Pixel coordinate grounding data:
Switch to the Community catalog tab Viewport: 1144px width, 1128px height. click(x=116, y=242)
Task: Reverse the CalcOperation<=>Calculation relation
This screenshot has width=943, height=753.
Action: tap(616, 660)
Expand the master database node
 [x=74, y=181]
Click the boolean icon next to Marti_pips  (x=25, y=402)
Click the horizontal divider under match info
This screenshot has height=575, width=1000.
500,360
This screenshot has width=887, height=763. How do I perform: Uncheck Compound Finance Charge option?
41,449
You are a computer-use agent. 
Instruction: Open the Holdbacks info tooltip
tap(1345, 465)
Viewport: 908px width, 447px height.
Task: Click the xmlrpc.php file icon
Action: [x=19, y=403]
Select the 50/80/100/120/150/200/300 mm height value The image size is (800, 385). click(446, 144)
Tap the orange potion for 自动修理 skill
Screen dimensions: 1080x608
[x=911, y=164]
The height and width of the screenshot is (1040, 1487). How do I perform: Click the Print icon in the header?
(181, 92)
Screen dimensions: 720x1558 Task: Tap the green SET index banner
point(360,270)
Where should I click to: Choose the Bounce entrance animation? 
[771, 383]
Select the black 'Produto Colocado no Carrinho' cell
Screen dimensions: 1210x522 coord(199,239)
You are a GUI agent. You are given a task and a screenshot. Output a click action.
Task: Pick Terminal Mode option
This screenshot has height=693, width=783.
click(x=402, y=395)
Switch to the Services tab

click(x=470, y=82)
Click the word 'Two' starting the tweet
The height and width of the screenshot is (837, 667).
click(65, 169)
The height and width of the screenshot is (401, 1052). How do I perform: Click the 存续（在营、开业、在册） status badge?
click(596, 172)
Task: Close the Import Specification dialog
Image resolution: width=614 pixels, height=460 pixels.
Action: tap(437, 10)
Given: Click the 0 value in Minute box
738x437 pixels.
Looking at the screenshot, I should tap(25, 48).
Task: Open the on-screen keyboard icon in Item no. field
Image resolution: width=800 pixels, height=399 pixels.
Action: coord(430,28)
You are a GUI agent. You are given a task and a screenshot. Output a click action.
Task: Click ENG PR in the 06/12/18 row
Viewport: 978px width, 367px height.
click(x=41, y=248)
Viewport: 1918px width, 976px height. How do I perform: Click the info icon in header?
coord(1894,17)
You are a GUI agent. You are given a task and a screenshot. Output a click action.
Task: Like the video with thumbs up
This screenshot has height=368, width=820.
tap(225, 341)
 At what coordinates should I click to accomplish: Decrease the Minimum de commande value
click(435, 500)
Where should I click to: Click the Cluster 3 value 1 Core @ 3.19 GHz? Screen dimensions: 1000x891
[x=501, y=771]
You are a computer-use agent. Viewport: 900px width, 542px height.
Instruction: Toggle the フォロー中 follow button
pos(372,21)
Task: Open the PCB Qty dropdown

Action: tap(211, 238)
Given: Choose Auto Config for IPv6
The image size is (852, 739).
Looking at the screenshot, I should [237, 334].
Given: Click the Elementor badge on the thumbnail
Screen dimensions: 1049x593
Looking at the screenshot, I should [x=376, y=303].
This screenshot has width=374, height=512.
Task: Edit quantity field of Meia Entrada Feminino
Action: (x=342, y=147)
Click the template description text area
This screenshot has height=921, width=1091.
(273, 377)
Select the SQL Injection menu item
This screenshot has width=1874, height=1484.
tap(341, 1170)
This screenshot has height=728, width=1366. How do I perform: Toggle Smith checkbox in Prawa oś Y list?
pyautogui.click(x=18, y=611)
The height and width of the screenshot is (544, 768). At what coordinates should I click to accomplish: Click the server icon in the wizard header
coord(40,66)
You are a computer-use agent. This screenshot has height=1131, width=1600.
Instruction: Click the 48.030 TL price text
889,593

__The task__: Every record above belongs in the answer, reproduced exactly.

__Your response__:
Switch to the Community catalog tab Viewport: 1144px width, 1128px height. click(x=116, y=242)
Task: Reverse the CalcOperation<=>Calculation relation
This screenshot has width=943, height=753.
Action: tap(616, 660)
Expand the master database node
 [x=74, y=181]
Click the boolean icon next to Marti_pips  (x=25, y=402)
Click the horizontal divider under match info
This screenshot has height=575, width=1000.
500,360
This screenshot has width=887, height=763. How do I perform: Uncheck Compound Finance Charge option?
41,449
You are a computer-use agent. 
Instruction: Open the Holdbacks info tooltip
tap(1345, 465)
Viewport: 908px width, 447px height.
Task: Click the xmlrpc.php file icon
Action: [x=19, y=403]
Select the 50/80/100/120/150/200/300 mm height value The image size is (800, 385). click(446, 144)
Tap the orange potion for 自动修理 skill
Screen dimensions: 1080x608
[x=911, y=164]
The height and width of the screenshot is (1040, 1487). How do I perform: Click the Print icon in the header?
(181, 92)
Screen dimensions: 720x1558 Task: Tap the green SET index banner
point(360,270)
Where should I click to: Choose the Bounce entrance animation? 
[771, 383]
Select the black 'Produto Colocado no Carrinho' cell
Screen dimensions: 1210x522 coord(199,239)
You are a GUI agent. You are given a task and a screenshot. Output a click action.
Task: Pick Terminal Mode option
This screenshot has height=693, width=783.
click(x=402, y=395)
Switch to the Services tab

click(x=470, y=82)
Click the word 'Two' starting the tweet
The height and width of the screenshot is (837, 667).
click(65, 169)
The height and width of the screenshot is (401, 1052). How do I perform: Click the 存续（在营、开业、在册） status badge?
click(596, 172)
Task: Close the Import Specification dialog
Image resolution: width=614 pixels, height=460 pixels.
Action: tap(437, 10)
Given: Click the 0 value in Minute box
738x437 pixels.
Looking at the screenshot, I should tap(25, 48).
Task: Open the on-screen keyboard icon in Item no. field
Image resolution: width=800 pixels, height=399 pixels.
Action: coord(430,28)
You are a GUI agent. You are given a task and a screenshot. Output a click action.
Task: Click ENG PR in the 06/12/18 row
Viewport: 978px width, 367px height.
click(x=41, y=248)
Viewport: 1918px width, 976px height. How do I perform: Click the info icon in header?
coord(1894,17)
You are a GUI agent. You are given a task and a screenshot. Output a click action.
Task: Like the video with thumbs up
This screenshot has height=368, width=820.
tap(225, 341)
 At what coordinates should I click to accomplish: Decrease the Minimum de commande value
click(435, 500)
Where should I click to: Click the Cluster 3 value 1 Core @ 3.19 GHz? Screen dimensions: 1000x891
[x=501, y=771]
You are a computer-use agent. Viewport: 900px width, 542px height.
Instruction: Toggle the フォロー中 follow button
pos(372,21)
Task: Open the PCB Qty dropdown

Action: tap(211, 238)
Given: Choose Auto Config for IPv6
The image size is (852, 739).
Looking at the screenshot, I should [237, 334].
Given: Click the Elementor badge on the thumbnail
Screen dimensions: 1049x593
Looking at the screenshot, I should [x=376, y=303].
This screenshot has width=374, height=512.
Task: Edit quantity field of Meia Entrada Feminino
Action: (x=342, y=147)
Click the template description text area
This screenshot has height=921, width=1091.
(273, 377)
Select the SQL Injection menu item
This screenshot has width=1874, height=1484.
tap(341, 1170)
This screenshot has height=728, width=1366. How do I perform: Toggle Smith checkbox in Prawa oś Y list?
pyautogui.click(x=18, y=611)
The height and width of the screenshot is (544, 768). At what coordinates should I click to accomplish: Click the server icon in the wizard header
coord(40,66)
You are a computer-use agent. This screenshot has height=1131, width=1600.
Instruction: Click the 48.030 TL price text
889,593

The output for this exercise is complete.